A gladiola field in Troutdale on September 11, 1937. Photo courtesy of the Troutdale Historical Society.

In 1928, A.D. Kendall, station agent of the Troutdale Rail Depot, took a custom-made box, filled it with his most prized gladiolus, loaded it aboard a refrigerated rail car and set out for the American Gladiolus Society's annual show and competition in Toledo, Ohio.

Kendall, his wife and the glads all arrived in fine shape five days later and the Troutdale grown flowers carried numerous awards. His feat of shipping the flowers by rail wowed the other growers. Kendall and Clarence Parsons, who built the box to ship the flowers, were among the pioneers in the flower industry in Troutdale.

Also known for their gladiolus were the Malcom family.
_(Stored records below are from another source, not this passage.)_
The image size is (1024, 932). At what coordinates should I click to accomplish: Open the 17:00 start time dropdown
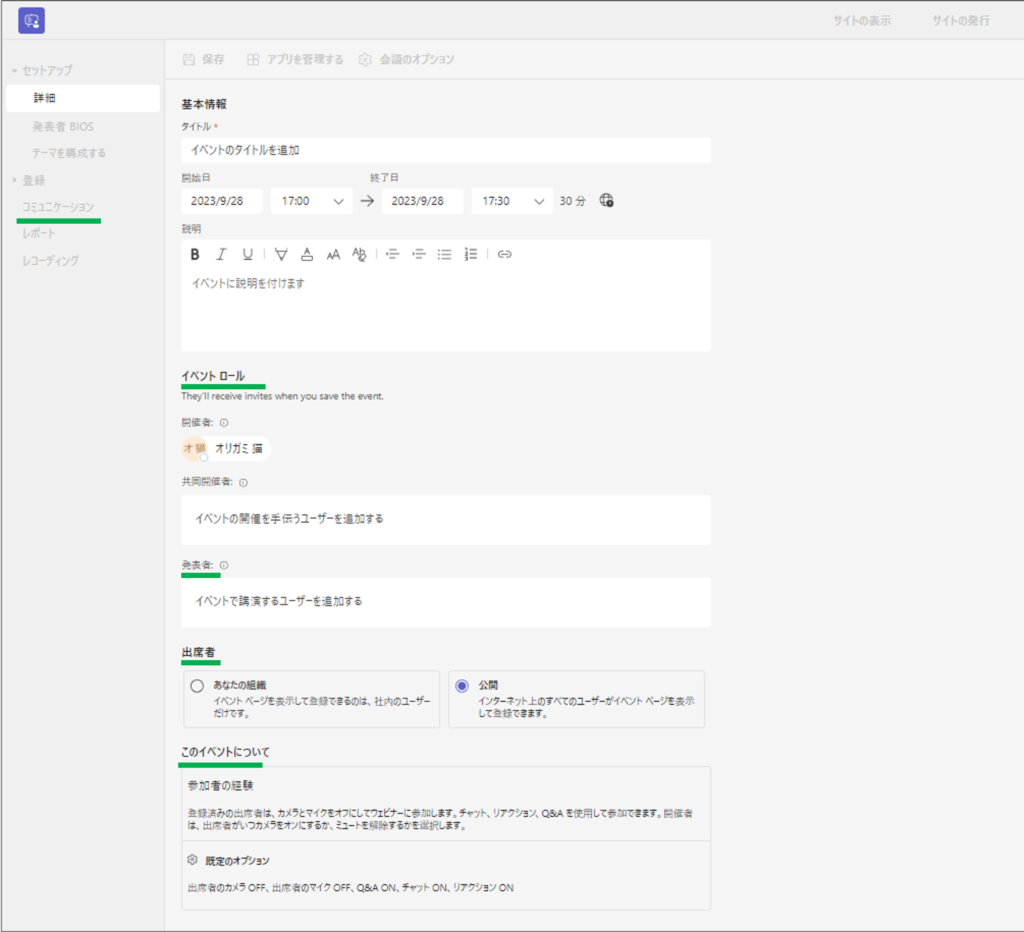(x=311, y=201)
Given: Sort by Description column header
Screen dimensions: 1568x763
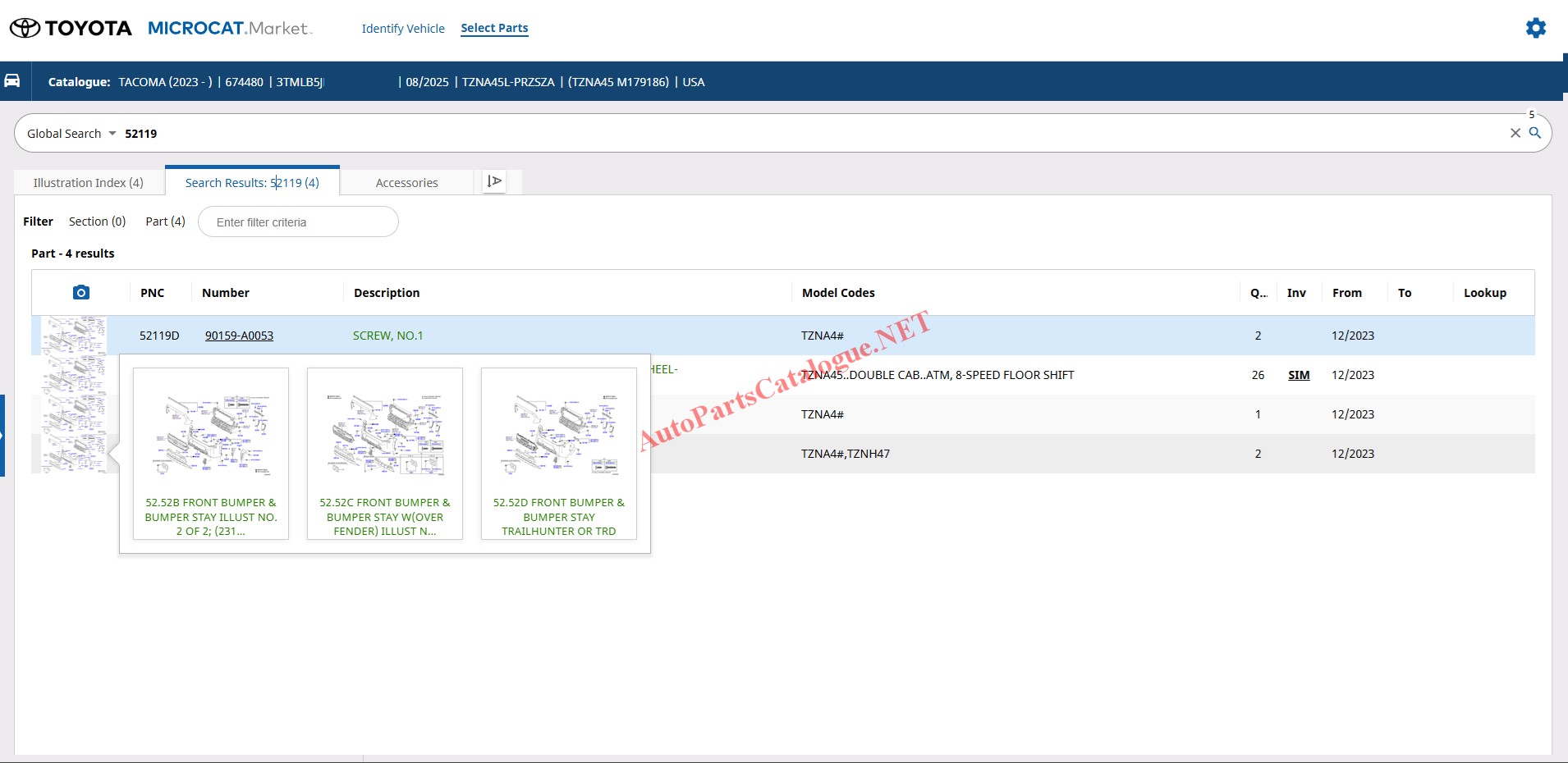Looking at the screenshot, I should tap(387, 293).
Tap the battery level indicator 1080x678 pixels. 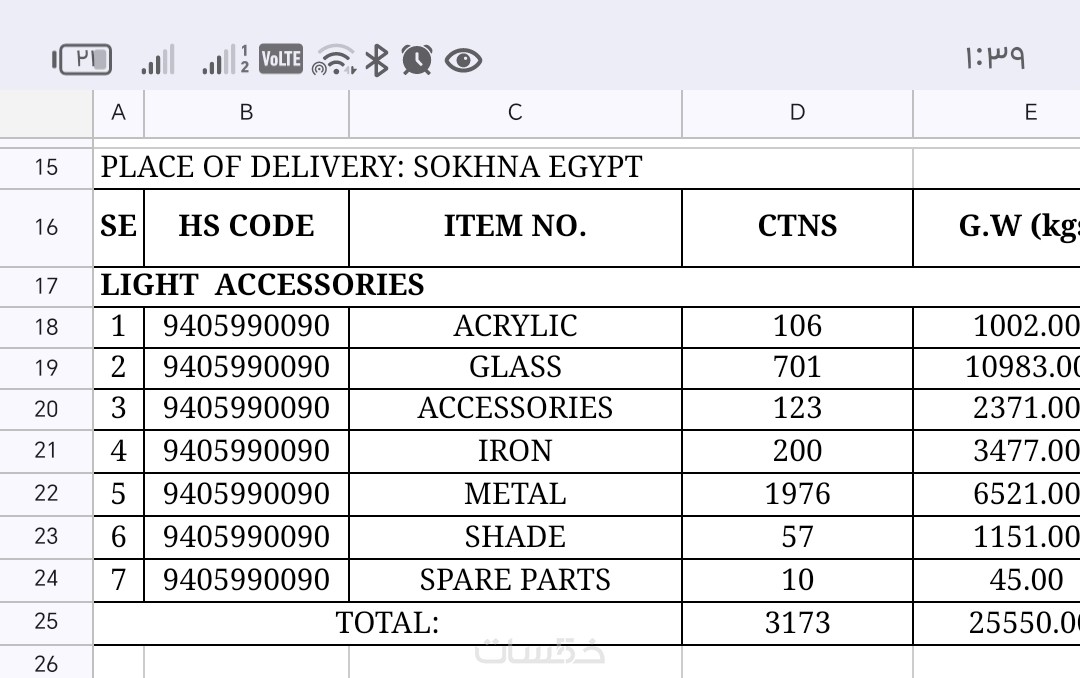pos(83,60)
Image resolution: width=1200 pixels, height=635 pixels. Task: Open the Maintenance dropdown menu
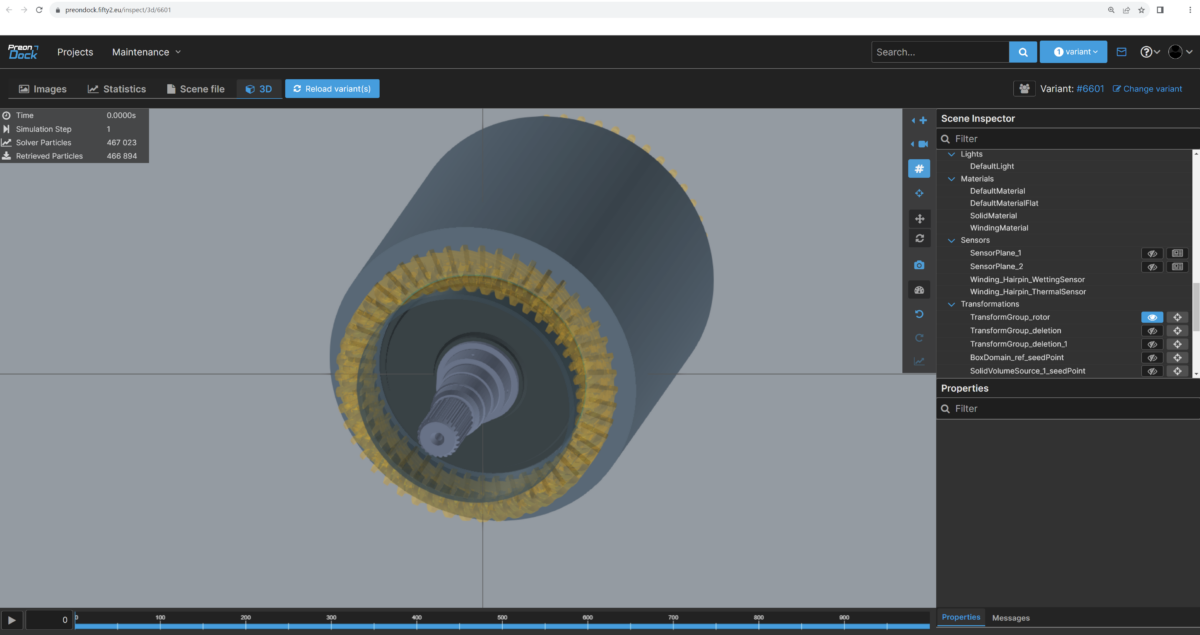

The late Jack Malcom never got over his love for flowers and became owner of a florist shop by the same name in Gresham. The Malcom family started their business in Troutdale where they raised gladiolus for the Portland market. Malcom's parents, Roy and Lytha Malcom, took the cut flowers to Portland to sell in the market. Flowers grown from bulbs, glads and daffodils particularly, were a flourishing crop here for many years.

The channel block building just south of the City Conference Building on Buxton was originally a warehouse for the storage of gladiolus bulbs. The bulb industry waned after World War II, partly because of a change in importation of foreign bulbs and partly due to damage to the crops from fluoride emissions of the aluminum plant in Troutdale.

Up on Cabbage Hill, just east of the Sandy River, the Wand family grew both glads and daffodils. Those flowers, and others in the area, were damaged by early fluoride emissions from the wartime aluminum plant built in Troutdale. Those emissions were curbed, and the plant is now gone, but few flower growers remain in Corbett.